## PROBLEM
Copy the entries below word for word, starting at the line that contains "685x533 pixels. At" and ending with the last line of the entries.

Source data
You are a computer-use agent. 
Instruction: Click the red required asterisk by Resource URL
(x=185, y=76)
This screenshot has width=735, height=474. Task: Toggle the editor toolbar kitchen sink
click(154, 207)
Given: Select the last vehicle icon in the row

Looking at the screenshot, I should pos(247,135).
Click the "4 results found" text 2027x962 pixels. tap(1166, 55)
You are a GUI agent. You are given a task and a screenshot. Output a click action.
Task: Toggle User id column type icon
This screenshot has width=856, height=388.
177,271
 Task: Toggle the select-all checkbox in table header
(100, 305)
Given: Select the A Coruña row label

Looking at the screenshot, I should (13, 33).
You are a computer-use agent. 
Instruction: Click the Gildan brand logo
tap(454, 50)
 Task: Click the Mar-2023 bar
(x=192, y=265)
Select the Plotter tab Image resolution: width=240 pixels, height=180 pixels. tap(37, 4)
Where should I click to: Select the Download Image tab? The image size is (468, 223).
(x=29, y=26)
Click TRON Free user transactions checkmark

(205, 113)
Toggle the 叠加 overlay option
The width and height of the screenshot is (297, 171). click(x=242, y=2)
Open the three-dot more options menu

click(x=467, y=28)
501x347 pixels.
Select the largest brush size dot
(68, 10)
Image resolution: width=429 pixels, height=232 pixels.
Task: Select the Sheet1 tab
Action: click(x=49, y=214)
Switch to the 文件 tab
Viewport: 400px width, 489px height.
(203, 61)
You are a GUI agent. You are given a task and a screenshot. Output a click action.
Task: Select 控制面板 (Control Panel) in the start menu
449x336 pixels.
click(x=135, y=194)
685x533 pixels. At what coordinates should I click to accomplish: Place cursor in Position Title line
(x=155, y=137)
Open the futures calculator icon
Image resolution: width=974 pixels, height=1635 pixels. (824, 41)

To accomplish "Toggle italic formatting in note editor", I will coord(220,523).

## THE RESPONSE
685x533 pixels. At what coordinates should I click to accomplish: Place cursor in Position Title line
(x=155, y=137)
Open the futures calculator icon
Image resolution: width=974 pixels, height=1635 pixels. (824, 41)

To accomplish "Toggle italic formatting in note editor", I will coord(220,523).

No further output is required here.